It is correct, but how does one prove that it is lesser than r/(1-r^3)
 
  • #4
jisbon said:
It is correct, but how does one prove that it is lesser than r/(1-r^3)

It's not; that's why I presumed the question was written down incorrectly, or otherwise that the question itself is wrong.
 
  • #5
etotheipi said:
It's not; that's why I presumed the question was written down incorrectly, or otherwise that the question itself is wrong.
I've DMed you the question, and it seems to be exactly what I written down here
 
  • #6
It's certainly not the same question, because you have ignored all of the terms except the final line... :wink:

1598951041851.png
 
  • #7
etotheipi said:
It's certainly not the same question:

View attachment 268701
Isn't this proving the summation of r^n + 2r^n + ... is less than r/(1-r^3) ?

> [Extracted records]:
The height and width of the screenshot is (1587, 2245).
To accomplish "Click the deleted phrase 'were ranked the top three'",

--

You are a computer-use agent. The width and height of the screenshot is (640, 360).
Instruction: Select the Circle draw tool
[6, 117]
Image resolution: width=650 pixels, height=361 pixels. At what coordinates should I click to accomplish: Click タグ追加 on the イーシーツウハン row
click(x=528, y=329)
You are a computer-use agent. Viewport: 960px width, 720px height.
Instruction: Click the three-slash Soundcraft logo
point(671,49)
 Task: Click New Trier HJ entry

> [To do]:
a - In the forum thread, duplicate the text between "1598951041851.png" and "than r/(1-r^3) ?", inclusive.
b - Based on the forum thread, answer yes or no to each statement below and quote the words that decide it: (i) The claim that the sum is less than r/(1-r^3) is called false. (ii) One poster says the question was sent by DM. (iii) etotheipi agrees that the question is the same one.

> [Solutions]:
a -
1598951041851.png
 
  • #7
etotheipi said:
It's certainly not the same question:

View attachment 268701
Isn't this proving the summation of r^n + 2r^n + ... is less than r/(1-r^3) ?

b -
(i) Yes: "It's not; that's why I presumed the question was written down incorrectly, or otherwise that the question itself is wrong."
(ii) Yes: "I've DMed you the question"
(iii) No: "It's certainly not the same question"